AI Heap
Published on

ConsDreamer: Advancing Multi-View Consistency for Zero-Shot Text-to-3D Generation

arXiv:2504.02316 - [arXiv,PDF]
Authors
  • Name
    Yuan Zhou
  • Name
    Shilong Jin
  • Name
    Litao Hua
  • Name
    Wanjun Lv
  • Name
    Haoran Duan
  • Name
    Jungong Han
  • Affiliation
    School of Artificial Intelligence, Nanjing University of Information Science and Technology, Jiangsu 210044, China
  • Affiliation
    Lenovo, Beijing, China
  • Affiliation
    Department of Automation, Tsinghua University, Beijing, China
Recent advances in zero-shot text-to-3D generation have revolutionized 3D content creation by enabling direct synthesis from textual descriptions.

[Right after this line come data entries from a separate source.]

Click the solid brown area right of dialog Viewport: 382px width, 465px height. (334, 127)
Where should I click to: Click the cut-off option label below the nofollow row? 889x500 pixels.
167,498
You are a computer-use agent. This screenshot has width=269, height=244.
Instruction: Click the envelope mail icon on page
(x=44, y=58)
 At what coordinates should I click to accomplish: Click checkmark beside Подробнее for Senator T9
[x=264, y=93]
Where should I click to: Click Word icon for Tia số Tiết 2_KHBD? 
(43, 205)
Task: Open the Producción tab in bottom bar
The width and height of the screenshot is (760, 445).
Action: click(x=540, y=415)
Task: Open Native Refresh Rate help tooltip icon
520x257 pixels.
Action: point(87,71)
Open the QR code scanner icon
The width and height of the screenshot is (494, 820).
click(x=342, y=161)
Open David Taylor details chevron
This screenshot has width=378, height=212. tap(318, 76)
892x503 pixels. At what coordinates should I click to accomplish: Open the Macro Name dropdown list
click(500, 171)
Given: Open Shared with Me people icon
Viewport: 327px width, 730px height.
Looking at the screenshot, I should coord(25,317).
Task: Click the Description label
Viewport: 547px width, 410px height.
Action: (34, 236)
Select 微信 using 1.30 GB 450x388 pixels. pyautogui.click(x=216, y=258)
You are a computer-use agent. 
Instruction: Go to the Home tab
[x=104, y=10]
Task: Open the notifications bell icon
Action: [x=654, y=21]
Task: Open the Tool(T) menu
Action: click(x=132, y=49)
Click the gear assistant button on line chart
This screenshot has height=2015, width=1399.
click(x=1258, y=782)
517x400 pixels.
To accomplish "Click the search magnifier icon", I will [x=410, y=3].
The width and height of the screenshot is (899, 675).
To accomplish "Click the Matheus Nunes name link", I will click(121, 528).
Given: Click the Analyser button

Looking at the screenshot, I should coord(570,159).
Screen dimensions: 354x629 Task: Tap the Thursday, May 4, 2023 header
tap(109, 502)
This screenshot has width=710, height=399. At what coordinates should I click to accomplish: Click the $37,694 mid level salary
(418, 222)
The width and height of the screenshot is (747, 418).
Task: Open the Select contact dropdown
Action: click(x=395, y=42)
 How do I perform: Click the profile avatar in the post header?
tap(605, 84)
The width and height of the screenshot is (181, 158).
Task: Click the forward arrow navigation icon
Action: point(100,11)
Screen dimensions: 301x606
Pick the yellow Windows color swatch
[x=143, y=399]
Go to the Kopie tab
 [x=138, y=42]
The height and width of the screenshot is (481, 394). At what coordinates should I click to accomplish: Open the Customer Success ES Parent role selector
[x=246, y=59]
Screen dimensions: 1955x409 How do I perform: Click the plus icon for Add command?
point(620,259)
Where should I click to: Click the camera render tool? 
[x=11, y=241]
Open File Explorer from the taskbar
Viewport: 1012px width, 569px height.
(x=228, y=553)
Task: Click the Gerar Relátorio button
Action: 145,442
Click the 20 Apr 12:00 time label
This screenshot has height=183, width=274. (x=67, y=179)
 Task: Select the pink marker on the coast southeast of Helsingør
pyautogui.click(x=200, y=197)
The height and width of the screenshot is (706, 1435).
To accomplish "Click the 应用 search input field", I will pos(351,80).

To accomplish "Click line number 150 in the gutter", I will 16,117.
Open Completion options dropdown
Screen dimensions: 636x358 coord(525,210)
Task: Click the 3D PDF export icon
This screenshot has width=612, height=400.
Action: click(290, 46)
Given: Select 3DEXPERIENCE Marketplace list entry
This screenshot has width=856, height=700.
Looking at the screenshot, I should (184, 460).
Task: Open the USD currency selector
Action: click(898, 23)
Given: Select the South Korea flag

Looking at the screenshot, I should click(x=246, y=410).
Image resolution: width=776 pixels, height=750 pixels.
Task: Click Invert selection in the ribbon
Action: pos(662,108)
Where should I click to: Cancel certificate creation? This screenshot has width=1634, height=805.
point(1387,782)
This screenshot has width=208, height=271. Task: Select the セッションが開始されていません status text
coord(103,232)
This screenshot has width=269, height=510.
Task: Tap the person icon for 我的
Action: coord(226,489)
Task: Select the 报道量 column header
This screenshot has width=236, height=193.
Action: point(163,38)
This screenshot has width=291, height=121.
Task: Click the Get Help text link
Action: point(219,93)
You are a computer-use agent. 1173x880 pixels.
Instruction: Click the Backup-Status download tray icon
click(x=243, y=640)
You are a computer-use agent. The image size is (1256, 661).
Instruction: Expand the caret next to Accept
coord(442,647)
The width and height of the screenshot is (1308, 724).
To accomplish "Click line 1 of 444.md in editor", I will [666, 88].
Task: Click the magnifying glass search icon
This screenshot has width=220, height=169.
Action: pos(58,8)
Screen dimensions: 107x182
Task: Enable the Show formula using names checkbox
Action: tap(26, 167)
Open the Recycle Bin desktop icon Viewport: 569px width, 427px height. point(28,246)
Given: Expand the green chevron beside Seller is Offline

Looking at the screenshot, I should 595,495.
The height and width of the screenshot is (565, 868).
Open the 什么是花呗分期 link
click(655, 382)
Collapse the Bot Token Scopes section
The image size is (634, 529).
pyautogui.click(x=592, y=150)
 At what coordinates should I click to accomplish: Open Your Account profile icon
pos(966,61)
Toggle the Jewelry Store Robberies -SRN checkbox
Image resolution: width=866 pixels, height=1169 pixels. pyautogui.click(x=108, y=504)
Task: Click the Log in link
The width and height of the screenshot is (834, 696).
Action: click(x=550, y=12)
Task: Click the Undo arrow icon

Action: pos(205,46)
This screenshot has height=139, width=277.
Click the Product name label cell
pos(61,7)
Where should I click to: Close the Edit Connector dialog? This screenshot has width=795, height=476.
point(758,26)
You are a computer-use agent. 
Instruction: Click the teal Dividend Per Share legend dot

While state-of-the-art methods leverage 3D Gaussian Splatting with score distillation to enhance multi-view rendering through pre-trained text-to-image (T2I) models, they suffer from inherent view biases in T2I priors. These biases lead to inconsistent 3D generation, particularly manifesting as the multi-face Janus problem, where objects exhibit conflicting features across views. To address this fundamental challenge, we propose ConsDreamer, a novel framework that mitigates view bias by refining both the conditional and unconditional terms in the score distillation process: (1) a View Disentanglement Module (VDM) that eliminates viewpoint biases in conditional prompts by decoupling irrelevant view components and injecting precise camera parameters; and (2) a similarity-based partial order loss that enforces geometric consistency in the unconditional term by aligning cosine similarities with azimuth relationships. Extensive experiments demonstrate that ConsDreamer effectively mitigates the multi-face Janus problem in text-to-3D generation, outperforming existing methods in both visual quality and consistency.